The danger of deleting data
Deleting data can be a dangerous operation. Once removed, data can be really hard if not impossible to restore! Let's talk about a couple of common ways back-end engineers protect against losing valuable customer data.
Strategy 1 - Backups
If you're using a cloud-service like GCP's Cloud SQL or AWS's RDS you should always turn on automated backups. They take an automatic snapshot of your entire database on some interval, and keep it around for some length of time.
For example, the Boot.dev database has a backup snapshot taken daily and we retain those backups for 30 days. If I ever accidentally run a query that deletes valuable data, I can restore it from the backup.
Important
You should have a backup strategy for production databases.
Strategy 2 - Soft deletes
A "soft delete" is when you don't actually delete data from your database, but instead just "mark" the data as deleted.
For example, you might set a deleted_at
date on the row you want to delete. Then, in your queries you ignore anything that has a deleted_at
date set. The idea is that this allows your application to behave as if it's deleting data, but you can always go back and restore any data that's been removed.
You should probably only soft-delete if you have a specific reason to do so. Automated backups should be "good enough" for most applications that are just interested in protecting against developer mistakes.
Update query in SQL
Whenever you update your profile picture or change your password online, you are changing the data in a field on a table in a database. Imagine if every time you accidentally messed up a Tweet on Twitter you had to delete the entire tweet and post a new one instead of just editing it...
...Well, that's a bad example.
Update statement
The UPDATE
statement in SQL allows us to update the fields of a record. We can even update many records depending on how we write the statement.
An UPDATE
statement specifies the table that needs to be updated, followed by the fields and their new values by using the SET
keyword. Lastly a WHERE
clause indicates the record(s) to update.
UPDATE employees
SET job_title = 'Backend Engineer', salary = 150000
WHERE id = 251;
Object-Relational Mapping (ORMs)
An Object-Relational Mapping or an ORM for short, is a tool that allows you to perform CRUD operations on a database using a traditional programming language. These typically come in the form of a library or framework that you would use in your backend code.
The primary benefit an ORM provides is that it maps your database records to in-memory objects. For example, in Go we might have a struct that we use in our code:
type User struct {
ID int
Name string
IsAdmin bool
}
This struct definition conveniently represents a database table called users
, and an instance of the struct represents a row in the table.
Example: Using an ORM
Using an ORM we might be able to write simple code like this:
user := User{
ID: 10,
Name: "Lane",
IsAdmin: false,
}
// generates a SQL statement and runs it,
// creating a new record in the users table
db.Create(user)
Example: Using straight SQL
Using straight SQL we might have to do something a bit more manual:
user := User{
ID: 10,
Name: "Lane",
IsAdmin: false,
}
db.Exec("INSERT INTO users (id, name, is_admin) VALUES (?, ?, ?);",
user.ID, user.Name, user.IsAdmin)
Should you use an ORM?
That depends β an ORM typically trades simplicity for control.
Using straight SQL you can take full advantage of the power of the SQL language.

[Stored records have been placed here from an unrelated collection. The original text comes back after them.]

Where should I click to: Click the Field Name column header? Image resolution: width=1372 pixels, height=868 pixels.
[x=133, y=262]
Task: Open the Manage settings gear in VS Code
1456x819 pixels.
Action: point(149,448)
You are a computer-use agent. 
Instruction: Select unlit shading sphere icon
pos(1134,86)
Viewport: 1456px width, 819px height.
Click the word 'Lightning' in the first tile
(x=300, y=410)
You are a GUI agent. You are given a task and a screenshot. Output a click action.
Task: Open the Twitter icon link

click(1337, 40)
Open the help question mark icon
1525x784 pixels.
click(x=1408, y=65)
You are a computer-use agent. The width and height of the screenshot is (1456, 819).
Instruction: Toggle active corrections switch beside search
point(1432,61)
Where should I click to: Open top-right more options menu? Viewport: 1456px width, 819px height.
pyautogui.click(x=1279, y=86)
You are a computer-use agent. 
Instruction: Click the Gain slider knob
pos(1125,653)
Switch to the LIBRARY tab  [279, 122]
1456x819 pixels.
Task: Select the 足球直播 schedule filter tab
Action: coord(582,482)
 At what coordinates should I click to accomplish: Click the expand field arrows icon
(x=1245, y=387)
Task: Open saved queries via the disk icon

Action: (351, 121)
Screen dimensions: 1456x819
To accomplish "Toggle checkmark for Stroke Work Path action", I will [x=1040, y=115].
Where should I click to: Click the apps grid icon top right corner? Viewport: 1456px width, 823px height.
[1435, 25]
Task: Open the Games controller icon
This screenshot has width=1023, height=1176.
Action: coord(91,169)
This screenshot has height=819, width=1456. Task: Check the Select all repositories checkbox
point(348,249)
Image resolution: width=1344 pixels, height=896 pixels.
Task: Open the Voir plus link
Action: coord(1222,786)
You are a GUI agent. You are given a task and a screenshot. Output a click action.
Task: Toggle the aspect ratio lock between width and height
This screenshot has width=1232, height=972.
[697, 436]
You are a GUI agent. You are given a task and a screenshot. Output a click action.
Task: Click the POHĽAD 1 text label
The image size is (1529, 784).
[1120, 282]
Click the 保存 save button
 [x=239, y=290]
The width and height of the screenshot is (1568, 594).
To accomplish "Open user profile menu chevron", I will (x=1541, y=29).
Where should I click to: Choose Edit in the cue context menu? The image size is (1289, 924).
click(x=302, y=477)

Using an ORM, you're limited by whatever functionality the ORM has.
If you run into issues with a specific query, it can be harder to debug with an ORM because you have to dig through the framework's code and documentation to figure out how the underlying queries are being generated.
I recommend doing projects both ways so that you can learn about the tradeoffs. At the end of the day, when you're working on a team of developers, it will be a team decision.